What you think to this gear for a home gym 100kg will do me for a long time weak as ****


----------



## monkeybiker (Jul 21, 2010)

Should do you fine dude.


----------



## xpower (Jul 28, 2009)

It'll do for now

but you'll soon grow  (feeding/training in order)


----------



## J H (May 13, 2012)

Just keep adding to it as you go along mate


----------



## paulandabbi (Mar 13, 2013)

I train at home aswell mate, you will always find you need something else in a few weeks but you just get it when you can. Keep an eye out for bargains even if you don't need them for a bit, save money in the long run. Good luck with it mate.


----------



## averagec (Apr 4, 2010)

Cannot wait should arrive Friday.then just try to grow gym and myself over next few months


----------



## faultline (Feb 5, 2010)

Sounds great, just hope you didn't buy from powerhouse fitness...


----------



## obie1 (Mar 16, 2013)

If you deadlift you will outgrow the weights very quickly.


----------



## monkeybiker (Jul 21, 2010)

obie1 said:


> If you deadlift you will outgrow the weights very quickly.
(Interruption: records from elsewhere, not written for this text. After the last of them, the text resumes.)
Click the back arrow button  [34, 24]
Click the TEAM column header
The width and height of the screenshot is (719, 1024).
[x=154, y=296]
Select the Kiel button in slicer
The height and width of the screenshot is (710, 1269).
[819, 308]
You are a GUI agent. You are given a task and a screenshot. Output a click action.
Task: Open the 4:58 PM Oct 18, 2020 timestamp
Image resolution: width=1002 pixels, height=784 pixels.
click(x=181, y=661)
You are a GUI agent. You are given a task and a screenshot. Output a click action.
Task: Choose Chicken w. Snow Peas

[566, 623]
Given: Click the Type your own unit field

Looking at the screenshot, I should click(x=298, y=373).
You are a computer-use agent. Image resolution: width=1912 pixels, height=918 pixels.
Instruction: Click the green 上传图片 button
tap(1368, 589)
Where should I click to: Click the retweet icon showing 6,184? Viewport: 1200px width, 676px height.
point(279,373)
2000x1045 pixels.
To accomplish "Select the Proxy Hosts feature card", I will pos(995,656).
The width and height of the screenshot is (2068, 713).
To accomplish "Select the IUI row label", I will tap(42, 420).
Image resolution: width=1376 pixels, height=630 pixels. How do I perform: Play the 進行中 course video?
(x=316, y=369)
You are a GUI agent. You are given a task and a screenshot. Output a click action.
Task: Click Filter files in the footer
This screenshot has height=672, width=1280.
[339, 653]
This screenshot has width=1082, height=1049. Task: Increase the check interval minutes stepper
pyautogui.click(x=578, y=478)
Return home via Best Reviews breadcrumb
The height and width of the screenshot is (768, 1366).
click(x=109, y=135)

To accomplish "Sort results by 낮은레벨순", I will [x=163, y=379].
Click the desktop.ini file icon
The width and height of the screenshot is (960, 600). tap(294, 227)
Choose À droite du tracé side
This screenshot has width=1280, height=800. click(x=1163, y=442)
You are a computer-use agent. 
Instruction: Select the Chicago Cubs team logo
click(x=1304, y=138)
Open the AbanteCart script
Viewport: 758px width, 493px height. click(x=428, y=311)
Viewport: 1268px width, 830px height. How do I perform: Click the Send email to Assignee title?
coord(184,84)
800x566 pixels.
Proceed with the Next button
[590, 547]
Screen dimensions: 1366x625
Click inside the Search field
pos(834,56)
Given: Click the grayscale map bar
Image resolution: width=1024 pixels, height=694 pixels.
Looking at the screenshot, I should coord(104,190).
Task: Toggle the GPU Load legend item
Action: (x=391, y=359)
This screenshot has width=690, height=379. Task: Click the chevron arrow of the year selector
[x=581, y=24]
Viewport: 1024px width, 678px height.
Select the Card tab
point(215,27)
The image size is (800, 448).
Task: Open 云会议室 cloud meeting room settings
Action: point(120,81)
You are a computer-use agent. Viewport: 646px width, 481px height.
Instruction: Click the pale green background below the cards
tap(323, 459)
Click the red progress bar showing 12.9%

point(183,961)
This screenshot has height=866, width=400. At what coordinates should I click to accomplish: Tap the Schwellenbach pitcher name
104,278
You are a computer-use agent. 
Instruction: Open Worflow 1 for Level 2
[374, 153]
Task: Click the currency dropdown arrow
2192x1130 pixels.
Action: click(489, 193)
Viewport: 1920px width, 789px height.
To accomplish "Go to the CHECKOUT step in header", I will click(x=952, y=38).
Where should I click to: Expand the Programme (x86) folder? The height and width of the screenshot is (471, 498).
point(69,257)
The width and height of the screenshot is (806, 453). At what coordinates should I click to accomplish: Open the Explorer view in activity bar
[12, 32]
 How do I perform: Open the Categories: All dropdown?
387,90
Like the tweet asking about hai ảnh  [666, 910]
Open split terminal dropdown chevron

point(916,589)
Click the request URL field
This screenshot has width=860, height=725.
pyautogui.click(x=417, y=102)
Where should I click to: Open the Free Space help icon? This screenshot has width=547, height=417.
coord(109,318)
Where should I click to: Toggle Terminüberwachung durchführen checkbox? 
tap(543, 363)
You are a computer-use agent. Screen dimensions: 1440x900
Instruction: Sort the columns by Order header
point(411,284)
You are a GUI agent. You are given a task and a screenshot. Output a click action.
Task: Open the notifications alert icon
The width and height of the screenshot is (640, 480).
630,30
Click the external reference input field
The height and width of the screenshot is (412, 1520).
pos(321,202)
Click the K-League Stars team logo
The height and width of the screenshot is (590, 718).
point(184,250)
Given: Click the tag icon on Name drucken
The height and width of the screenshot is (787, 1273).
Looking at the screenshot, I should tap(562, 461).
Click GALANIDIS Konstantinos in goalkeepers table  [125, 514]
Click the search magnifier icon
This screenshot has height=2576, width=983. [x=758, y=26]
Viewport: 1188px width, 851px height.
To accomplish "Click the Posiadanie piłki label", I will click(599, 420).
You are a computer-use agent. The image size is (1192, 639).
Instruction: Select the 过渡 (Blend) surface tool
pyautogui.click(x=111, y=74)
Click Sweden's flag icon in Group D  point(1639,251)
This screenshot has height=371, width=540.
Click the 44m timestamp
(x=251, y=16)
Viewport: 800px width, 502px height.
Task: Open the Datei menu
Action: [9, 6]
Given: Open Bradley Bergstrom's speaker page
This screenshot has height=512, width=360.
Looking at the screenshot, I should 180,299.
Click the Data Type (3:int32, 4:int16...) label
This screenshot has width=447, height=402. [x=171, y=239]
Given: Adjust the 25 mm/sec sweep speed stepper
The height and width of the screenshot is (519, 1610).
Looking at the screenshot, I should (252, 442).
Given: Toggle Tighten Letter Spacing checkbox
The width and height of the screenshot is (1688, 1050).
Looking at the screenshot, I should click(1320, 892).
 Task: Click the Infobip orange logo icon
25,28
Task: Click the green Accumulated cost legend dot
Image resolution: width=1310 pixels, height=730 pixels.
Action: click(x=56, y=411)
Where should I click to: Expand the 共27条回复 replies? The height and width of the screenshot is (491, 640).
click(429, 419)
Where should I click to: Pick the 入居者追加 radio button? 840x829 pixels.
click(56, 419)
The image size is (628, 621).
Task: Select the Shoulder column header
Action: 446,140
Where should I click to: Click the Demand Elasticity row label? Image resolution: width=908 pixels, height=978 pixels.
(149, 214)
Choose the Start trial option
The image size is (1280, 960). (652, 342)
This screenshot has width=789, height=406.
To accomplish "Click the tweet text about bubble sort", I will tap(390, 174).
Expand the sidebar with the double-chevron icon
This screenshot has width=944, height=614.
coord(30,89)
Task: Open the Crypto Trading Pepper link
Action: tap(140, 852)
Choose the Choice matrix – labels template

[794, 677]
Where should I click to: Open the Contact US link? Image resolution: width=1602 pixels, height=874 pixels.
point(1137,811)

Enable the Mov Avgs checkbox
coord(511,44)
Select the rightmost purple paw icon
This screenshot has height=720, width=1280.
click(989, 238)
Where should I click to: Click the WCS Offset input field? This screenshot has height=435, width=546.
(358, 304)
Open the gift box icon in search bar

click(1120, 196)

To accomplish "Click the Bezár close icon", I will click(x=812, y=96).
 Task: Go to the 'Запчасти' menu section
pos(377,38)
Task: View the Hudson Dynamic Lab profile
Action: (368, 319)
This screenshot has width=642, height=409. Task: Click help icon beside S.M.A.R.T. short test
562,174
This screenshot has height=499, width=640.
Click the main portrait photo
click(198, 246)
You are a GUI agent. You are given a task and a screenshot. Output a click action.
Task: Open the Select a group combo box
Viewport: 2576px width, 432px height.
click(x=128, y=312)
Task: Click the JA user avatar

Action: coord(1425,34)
That's not really an issue as you just buy more weight plates.


----------



## averagec (Apr 4, 2010)

Yes mate bought from powerhouse fitness in nottingham.have they got a bad rep.I understand that every now and then some1 will have a problem with a product but that's what happens with big company's due to sheer volume of product sold.hopefully don't have any issues and it come on time and correct on friday


----------



## Mingster (Mar 25, 2011)

Just add extra 20kg plates over time. That's all you will need:thumbup1:


----------



## Ringspun (Mar 16, 2013)

Pretty lucky having space for this kit at home. I'm Envious to be honest. Enjoy.


----------



## IGotTekkers (Jun 6, 2012)

Don't be scared to improvise too! Things like small children are good for adding weight to the bar.


----------



## faultline (Feb 5, 2010)

I ordered from powerhouse fitness, but I think it was in Glasgow, they said 5 working days, I waited 6 weeks before I asked for a refund


----------



## strongbone (Feb 16, 2008)

bought my Bodymax CF475 Heavy Power Rack from them online, one of the part was damaged by the delivery driver but they send out replacement within the same week. I got a set of olympic 100kg weight and a 6ft bar and just like what obie said I need more weights for dead lift and now looking to buy some 20kg plates.


----------



## dt36 (Jun 3, 2005)

Looks good mate and a really good starting set up. When you need to add to it, consider some dumbells ranges.

I have a a home set up with around 300kg of various plates, but I add more a bit at at time in the way of dumbells. Trying to build a nice working range where I just leave them built up and don't have to swap plates about.

Need to make a set of 38kgs up next which should cost about £104 in discs from ebay. These would cost around £160 normally for a fixed set, so a fair bit cheaper making my own.

Meant to buy the discs this month, but just put a bid in for a MK1 Escort dash on Ebay, so depends if I win it or not...


----------



## bigmitch69 (May 14, 2008)

Did your equipment arrive yesterday mate?


----------



## averagec (Apr 4, 2010)

Ye arrived yest bout 6.30 only had time to put bench up then today my missis started labour pains so looking after her till time to go to hospital


----------



## bigmitch69 (May 14, 2008)

averagec said:


> Ye arrived yest bout 6.30 only had time to put bench up then today my missis started labour pains so looking after her till time to go to hospital


All the best mate :beer:


----------



## Ian_Montrose (Nov 13, 2007)

averagec said:


> Ye arrived yest bout 6.30 only had time to put bench up then today my missis started labour pains so looking after her till time to go to hospital


Congrats on the new arrivals. A power rack and a new baby. Life doesn't get much better than that.


----------



## dt36 (Jun 3, 2005)

Nice one Mate.

With the gym at home it means you get to spend more time with the Missus and the baby.


----------



## averagec (Apr 4, 2010)

Just got round to putting up the rack after the arrival of my baby on sunday.the rack was OK to put up very solid just done my 1st workout cannot fault powerhouse fitness all arrived on time and works


----------